Dear ma and Orion and Mollie, – I don’t know that I have anything new to report, except that Livy is still gaining, and all the rest of us flourishing. I haven’t had such booming working-days for many years. I am piling up manuscript in a really astonishing way. I believe I shall complete, in two months, a book which I have been fooling over for 7 years. This summer it is no more trouble to me to write than it is to lie.
Day before yesterday I felt slightly warned to knock off work for one day. So I did it, and took the open air. Then I struck an idea for the instruction of the children, and went to work and carried it out. It took me all day. I measured off 817 feet of the road-way in our farm grounds, with a foot-rule, and then divided it up among the English reigns, from the Conqueror down to 1883, allowing one foot to the year. I whittled out a basket of little pegs and drove one in the ground at the beginning of each reign, and gave it that King’s name – thus:
I measured all the reigns exactly as many feet to the reign as there were years in it. You can look out over the grounds and see the little pegs from the front door – some of them close together, like Richard II, Richard Cromwell, James II, &c., and some prodigiously wide apart, like Henry III, Edward III, George III, &c. It gives the children a realizing sense of the length or brevity of a reign. Shall invent a violent game to go with it.
And in bed, last night, I invented a way to play it indoors – in a far more voluminous way, as to multiplicity of dates and events – on a cribbage board.
Hello, supper’s ready.
Love to all.
Good bye.
Saml.
Onion Clemens would naturally get excited over the idea of the game and its commercial possibilities.

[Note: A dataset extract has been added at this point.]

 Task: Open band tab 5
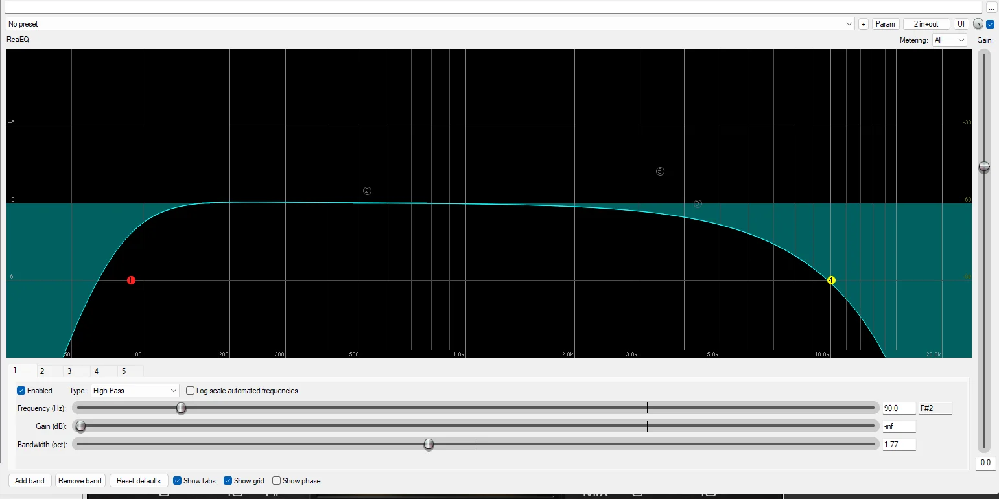coord(124,371)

Not more so than his brother, however, who presently employed him to arrange a quantity of historical data which the game was to teach. For a season, indeed, interest in the game became a sort of midsummer madness which pervaded the two households, at Keokuk and at Quarry Farm. Howells wrote his approval of the idea of “learning history by the running foot,” which was a pun, even if unintentional, for in its out-door form it was a game of speed as well as knowledge.
Howells adds that he has noticed that the newspapers are exploiting Mark Twain’s new invention of a history game, and we shall presently see how this happened.
Also, in this letter, Howells speaks of an English nobleman to whom he has given a letter of introduction. “He seemed a simple, quiet, gentlemanly man, with a good taste in literature, which he evinced by going about with my books in his pockets, and talking of yours.”
*****
To W. D. Howells, in Boston:
My dear Howells, – How odd it seems, to sit down to write a letter with the feeling that you’ve got time to do it. But I’m done work, for this season, and so have got time. I’ve done two seasons’ work in one, and haven’t anything left to do, now, but revise. I’ve written eight or nine hundred Ms pages in such a brief space of time that I mustn’t name the number of days; I shouldn’t believe it myself, and of course couldn’t expect you to. I used to restrict myself to 4 or 5 hours a day and 5 days in the week, but this time I’ve wrought from breakfast till 5.15 p.m. six days in the week; and once or twice I smouched a Sunday when the boss wasn’t looking. Nothing is half so good as literature hooked on Sunday, on the sly.
I wrote you and Twichell on the same night, about the game, and was appalled to get a note from him saying he was going to print part of my letter, and was going to do it before I could get a chance to forbid it. I telegraphed him, but was of course too late.
If you haven’t ever tried to invent an indoor historical game, don’t. I’ve got the thing at last so it will work, I guess, but I don’t want any more tasks of that kind. When I wrote you, I thought I had it; whereas I was only merely entering upon the initiatory difficulties of it. I might have known it wouldn’t be an easy job, or somebody would have invented a decent historical game long ago – a thing which nobody had done. I think I’ve got it in pretty fair shape – so I have caveated it.
Earl of Onston – is that it? All right, we shall be very glad to receive them and get acquainted with them. And much obliged to you, too. There’s plenty of worse people than the nobilities. I went up and spent a week with the Marquis and the Princess Louise, and had as good a time as I want.
I’m powerful glad you are all back again; and we will come up there if our little tribe will give us the necessary furlough; and if we can’t get it, you folks must come to us and give us an extension of time. We get home Sept. 11.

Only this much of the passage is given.